GOAL OF THE EXERCISE:
Copy the lines below word for word, without the pictures.

DATA LISTING:
__________

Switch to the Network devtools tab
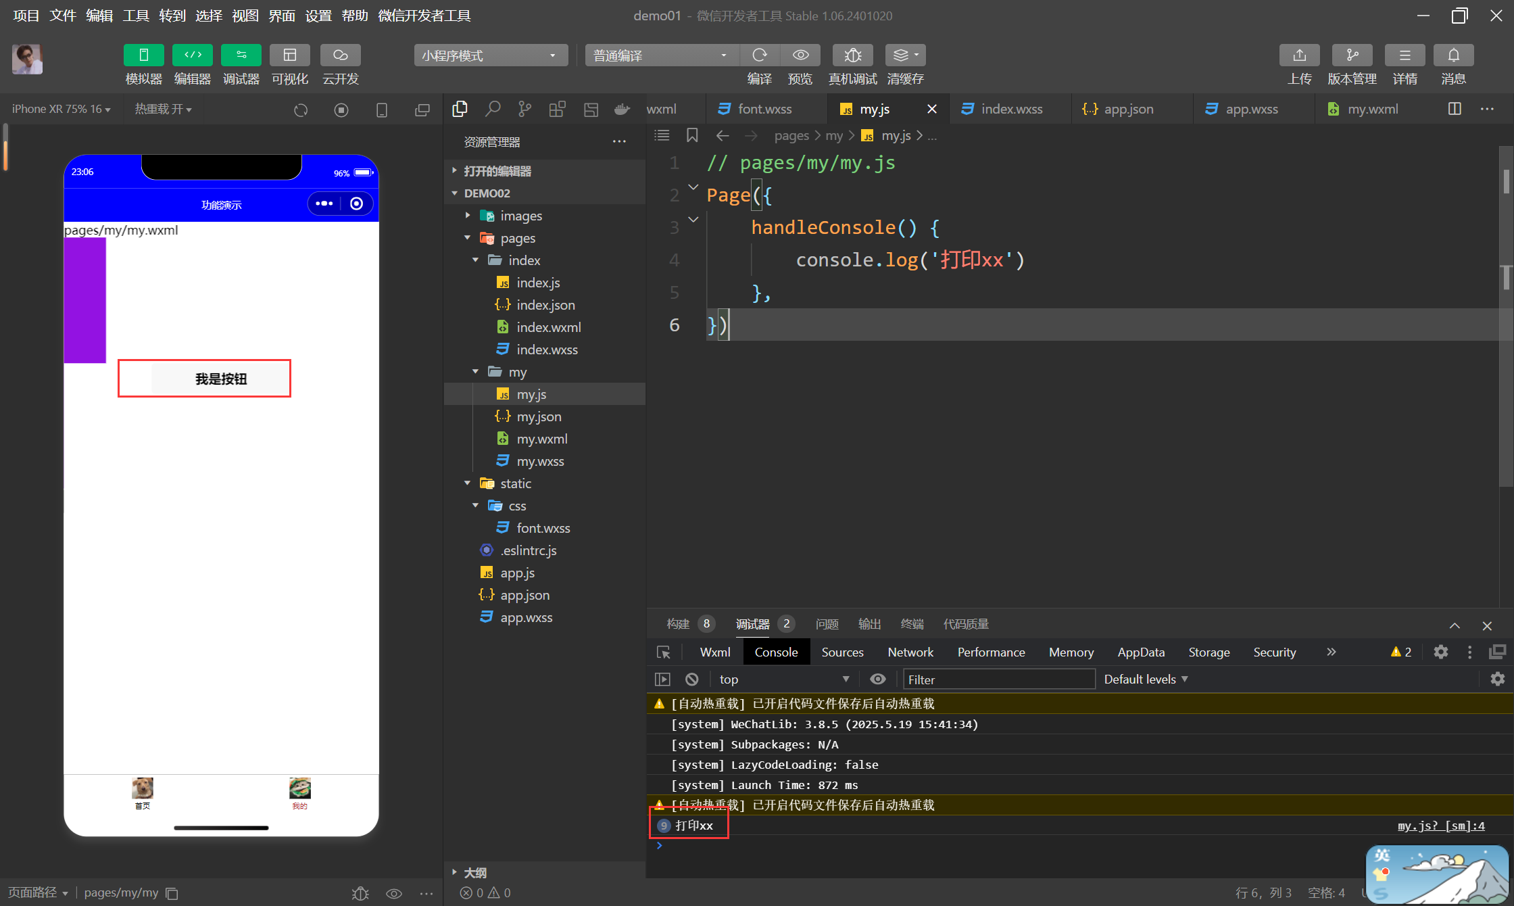(910, 652)
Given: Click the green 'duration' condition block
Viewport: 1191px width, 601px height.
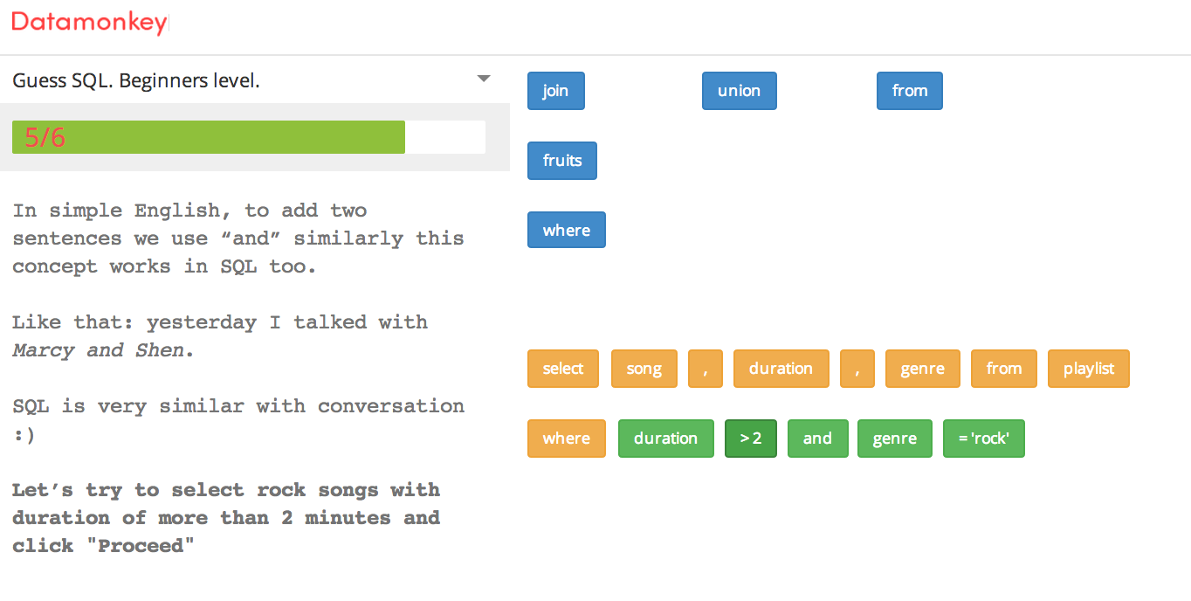Looking at the screenshot, I should 665,439.
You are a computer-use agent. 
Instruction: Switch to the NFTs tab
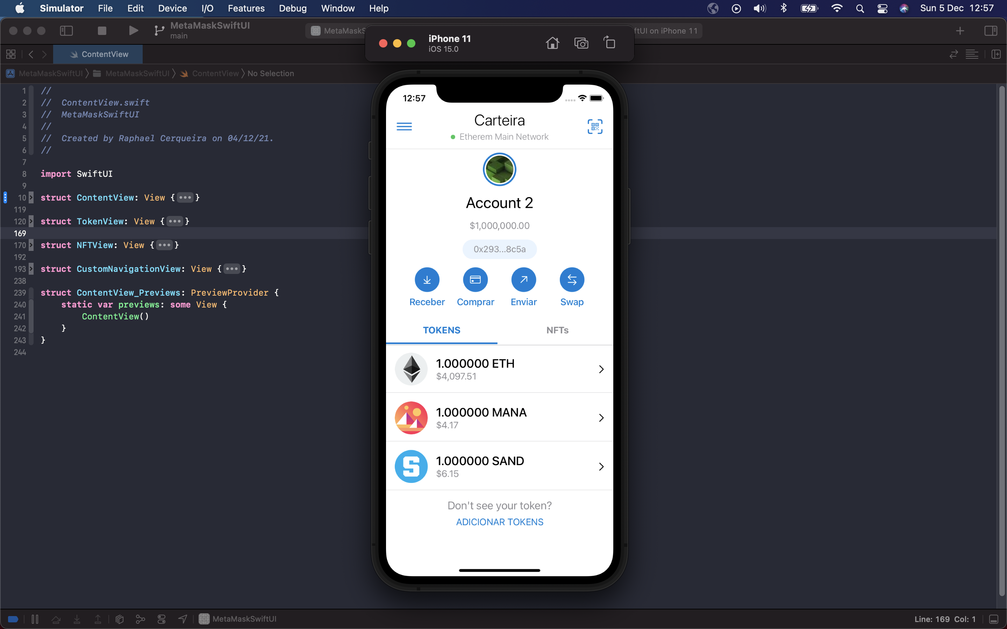tap(557, 330)
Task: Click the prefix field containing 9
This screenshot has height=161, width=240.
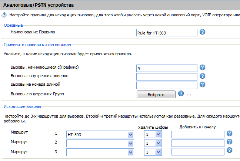Action: 167,68
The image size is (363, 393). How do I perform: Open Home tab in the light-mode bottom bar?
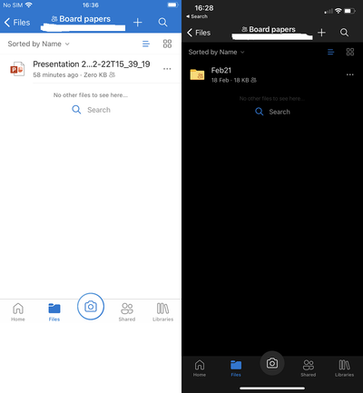point(18,312)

__________

SOLUTION TO THE PROBLEM:
Switch to the Network devtools tab
(910, 652)
Given: Click the green 'duration' condition block
Viewport: 1191px width, 601px height.
Looking at the screenshot, I should 665,439.
You are a computer-use agent. 
Instruction: Switch to the NFTs tab
tap(557, 330)
Task: Click the prefix field containing 9
This screenshot has height=161, width=240.
Action: 167,68
The image size is (363, 393). How do I perform: Open Home tab in the light-mode bottom bar?
point(18,312)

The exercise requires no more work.